Culture / Peindre le chaos: entretien avec la peintre Iris Terdjiman
Peintre à l'outrance assumée et imprégnée de littérature et de musique, Iris Terdjiman, née en 1984 à Montpellier, a présenté cet automne l’exposition «Ghost Track» à la galerie KBK de Bruxelles, puis, en mai 2024, la galerie Moto de Hall-in-Tirol en Autriche accueillera son exposition «Tzu Gezunt». Début 2024, une monographie de son travail «Chaos Canzone» paraîtra aux éditions Joie Panique. Entretien pour mieux approcher l'artiste et son œuvre.
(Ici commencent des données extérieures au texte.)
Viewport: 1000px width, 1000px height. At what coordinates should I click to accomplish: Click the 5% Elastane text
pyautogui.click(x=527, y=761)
«Les -ismes apparaissent, disparaissent, l’art seul demeure», écrivait Vladimir Nabokov. On ne peut que lui donner raison concernant la peinture d’Iris Terdjiman. Toute tentative d’affiliation à un mouvement tendrait à vouloir étriquer ce monde de profusion toujours au bord de l’éclatement, dont elle a, mi Virgile, mi Charon, ouvert les portes. Rien ne valant le regard d’un artiste sur son art, nous lui avons posé quelques questions sur les figures récurrentes de son travail, sa conception de la peinture, ses inspirations.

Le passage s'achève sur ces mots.